# Trecho:
A ação foi proposta pelo irmão do falecido, que buscava na Justiça a declaração de inexistência da união estável do irmão com a mulher. Na primeira instância, o pedido foi aceito. A mulher, então, apresentou uma reconvenção e recorreu. Ao analisar a apelação, o Tribunal de Justiça do Rio Grande do Sul – TJRS reformou a decisão e reconheceu a união estável por haver “fortes provas de vida em comum”.
O irmão levou o caso ao STJ alegando que o acórdão do Tribunal gaúcho foi omisso, não teve fundamentação adequada e desrespeitou artigos do Código de Processo Civil – CPC.
Como votou a relatora?
Ao analisar o caso, a ministra Daniela Teixeira afirmou que o recurso especial não poderia ser conhecido por deficiência processual. Segundo ela, o recorrente sustentou que o Tribunal de origem não teria analisado argumentos relevantes, mesmo após embargos de declaração. Além disso, o acórdão recorrido seria "claro, devidamente fundamentado e enfrenta todas as questões necessárias ao deslinde da controvérsia".

# Instruções:
Por favor, reproduza na íntegra e sem alterações o trecho acima sobre o reconhecimento da união estável.

# Extratos de dados:
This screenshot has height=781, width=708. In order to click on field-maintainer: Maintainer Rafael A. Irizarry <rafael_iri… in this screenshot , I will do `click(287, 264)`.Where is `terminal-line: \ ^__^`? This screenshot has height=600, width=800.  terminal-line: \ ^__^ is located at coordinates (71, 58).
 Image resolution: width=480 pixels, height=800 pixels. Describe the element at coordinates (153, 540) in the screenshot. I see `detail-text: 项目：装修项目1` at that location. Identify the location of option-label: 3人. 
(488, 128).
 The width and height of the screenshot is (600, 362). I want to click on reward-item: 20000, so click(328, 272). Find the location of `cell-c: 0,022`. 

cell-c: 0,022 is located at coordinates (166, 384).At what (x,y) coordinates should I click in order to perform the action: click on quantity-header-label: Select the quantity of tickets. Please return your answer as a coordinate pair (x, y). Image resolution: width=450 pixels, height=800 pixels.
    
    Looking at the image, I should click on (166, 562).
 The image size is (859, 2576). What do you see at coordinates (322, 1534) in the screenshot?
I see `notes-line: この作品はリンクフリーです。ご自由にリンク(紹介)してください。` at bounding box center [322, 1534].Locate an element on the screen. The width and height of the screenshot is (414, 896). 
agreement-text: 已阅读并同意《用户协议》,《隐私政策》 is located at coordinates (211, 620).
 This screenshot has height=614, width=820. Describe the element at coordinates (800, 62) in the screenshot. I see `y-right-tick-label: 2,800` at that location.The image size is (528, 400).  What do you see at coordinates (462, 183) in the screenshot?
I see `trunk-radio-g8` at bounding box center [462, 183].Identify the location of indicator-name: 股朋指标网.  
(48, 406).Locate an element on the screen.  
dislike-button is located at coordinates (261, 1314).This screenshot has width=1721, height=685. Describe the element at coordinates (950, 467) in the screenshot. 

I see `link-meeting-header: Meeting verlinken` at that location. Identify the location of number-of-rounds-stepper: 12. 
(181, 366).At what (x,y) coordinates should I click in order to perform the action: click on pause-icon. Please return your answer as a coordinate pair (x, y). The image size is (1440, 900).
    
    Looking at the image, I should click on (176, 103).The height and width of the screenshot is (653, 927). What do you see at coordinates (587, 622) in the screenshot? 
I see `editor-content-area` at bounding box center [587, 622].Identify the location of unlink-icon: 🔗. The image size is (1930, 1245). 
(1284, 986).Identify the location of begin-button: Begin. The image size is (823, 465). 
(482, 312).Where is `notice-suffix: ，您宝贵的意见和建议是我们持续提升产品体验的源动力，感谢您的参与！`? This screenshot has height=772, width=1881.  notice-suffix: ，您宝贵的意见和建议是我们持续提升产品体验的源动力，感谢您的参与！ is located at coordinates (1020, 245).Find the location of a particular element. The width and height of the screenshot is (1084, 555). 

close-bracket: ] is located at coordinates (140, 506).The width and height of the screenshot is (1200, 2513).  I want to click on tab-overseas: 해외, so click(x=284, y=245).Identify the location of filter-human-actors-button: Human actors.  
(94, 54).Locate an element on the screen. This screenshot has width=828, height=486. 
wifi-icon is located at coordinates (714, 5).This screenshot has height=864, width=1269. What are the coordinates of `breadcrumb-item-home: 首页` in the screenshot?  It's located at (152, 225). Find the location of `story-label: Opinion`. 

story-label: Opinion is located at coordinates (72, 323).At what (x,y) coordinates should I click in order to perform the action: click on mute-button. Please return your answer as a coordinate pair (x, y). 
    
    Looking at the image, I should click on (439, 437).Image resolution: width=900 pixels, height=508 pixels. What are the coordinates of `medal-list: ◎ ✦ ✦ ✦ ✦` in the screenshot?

# Resposta:
A ação foi proposta pelo irmão do falecido, que buscava na Justiça a declaração de inexistência da união estável do irmão com a mulher. Na primeira instância, o pedido foi aceito. A mulher, então, apresentou uma reconvenção e recorreu. Ao analisar a apelação, o Tribunal de Justiça do Rio Grande do Sul – TJRS reformou a decisão e reconheceu a união estável por haver “fortes provas de vida em comum”.
O irmão levou o caso ao STJ alegando que o acórdão do Tribunal gaúcho foi omisso, não teve fundamentação adequada e desrespeitou artigos do Código de Processo Civil – CPC.
Como votou a relatora?
Ao analisar o caso, a ministra Daniela Teixeira afirmou que o recurso especial não poderia ser conhecido por deficiência processual. Segundo ela, o recorrente sustentou que o Tribunal de origem não teria analisado argumentos relevantes, mesmo após embargos de declaração. Além disso, o acórdão recorrido seria "claro, devidamente fundamentado e enfrenta todas as questões necessárias ao deslinde da controvérsia".